Importantly, we have hedges in place to protect some of our product margins, which we expect will serve to offset part of the recent volatility evident in the market. Even as refining margins are expected to revert back toward long-term averages, contributions from the Bunker One agreement, together with strong demand for high-purity base oils, support our positive outlook for the full-year 2020.
And, in the earnings call, he applauded the company’s hedging strategy against volatility and assured the company is “not in any type of panic mode”.
Had we been exposed in the first quarter when this market turned upside down, we would have got beat up pretty good. (emphasis added)
Secondly, Vertex Energy’s liquidity position has significantly improved since the calendar year began. Its debt obligations now total only $6 million. Interest expense in 2019 was just over $3 million. At an average rate of 8%, interest expense in 2020 should be but a fraction of that number.
Third, Vertex Energy expects to continue to organically grow its self-collection business. Historically, it has grown this segment by 15% to 20%. While it does not have an aggressive plan for 2020, it still expects to see positive momentum.
Most importantly, management assured its 2020 guidance for adjusted EBITDA offered in November 2019 was conservative. The company expected 2019 adjusted EBITDA in a range of $4 to $6 million. The outperformance of the fourth quarter resulted in adjusted EBITDA of $7.4 million. Off the 2019 estimate, it projected adjusted EBITDA for 2020 in a range of $15 million to $20 million. Although the spread has been under pressure as the first quarter comes to an end, the company’s guidance is actually not at risk.
What we used as the benchmark for spread was $8 below WTI for high sulfur fuel.
Finally, a successful completion of the Tensile SPV at Heartland will transform the facility’s production regarding product as well as capacity. The first Tensile SPV was a pilot test at Myrtle Grove proving higher-purity Group III base oils could be produced. Not only was the pilot successful, but it is pertinent to remember Heartland has already been producing higher-purity base oils. The goal of the second SPV is to fully develop the facility to produce Group III base oils as validated by the pilot.

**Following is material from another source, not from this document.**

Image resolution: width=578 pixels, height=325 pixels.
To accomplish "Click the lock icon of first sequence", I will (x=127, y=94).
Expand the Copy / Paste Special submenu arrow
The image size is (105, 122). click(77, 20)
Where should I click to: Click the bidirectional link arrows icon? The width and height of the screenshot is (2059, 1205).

By 2023, Vertex Energy expects adjusted EBITDA, based solely on the Heartland facility, to increase 8X to 11X compared to the 2018 benchmark of $2 million. This is above and beyond the adjusted EBITDA guidance offered for 2020.Source
The need to re-refine UMO is not likely to diminish. According to the EPA, re-refining used oil takes only about one-third the energy of refining crude oil to lubricant quality. It takes 42 gallons of crude oil, but only one gallon of used oil, to produce 2-½ quarts of new, high-quality lubricating oil.
Vertex Energy spent a majority of the last decade positioning its business for the industry’s transformation to usage of higher-purity base oils and IMO 2020-compliant fuel. It has already weathered one downturn in crude oil prices. Between its hedging strategy, its improved liquidity, its decreasing costs, its partnerships and the completion of proof-of-concept projects, the company is much better positioned to weather the current crisis.

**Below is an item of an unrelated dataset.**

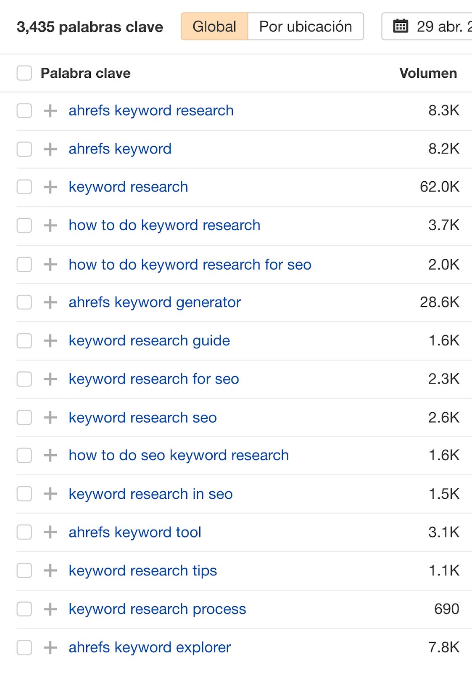Click plus icon next to 'ahrefs keyword explorer'
This screenshot has width=472, height=673.
[50, 647]
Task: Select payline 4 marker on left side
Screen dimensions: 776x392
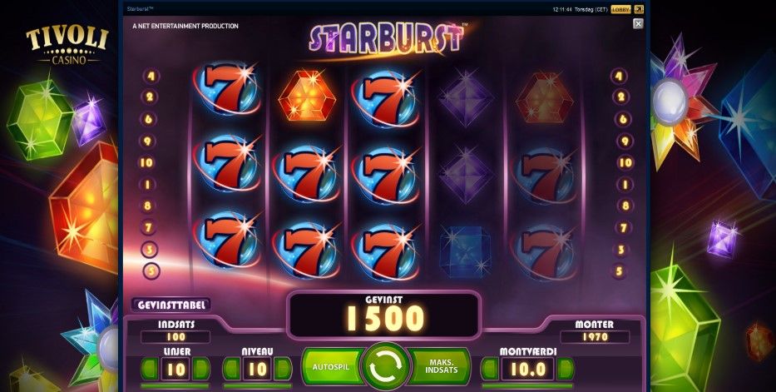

While the market is distracted, building a position in Vertex Energy would cost an investor very little. The risk is low while the potential reward is attractive.
Disclosure: I am/we are long VTNR. I wrote this article myself, and it expresses my own opinions. I am not receiving compensation for it (other than from Seeking Alpha). I have no business relationship with any company whose stock is mentioned in this article.
Additional disclosure: I belong to an investment club that owns shares in VTNR
Editor’s Note: This article covers one or more microcap stocks. Please be aware of the risks associated with these stocks.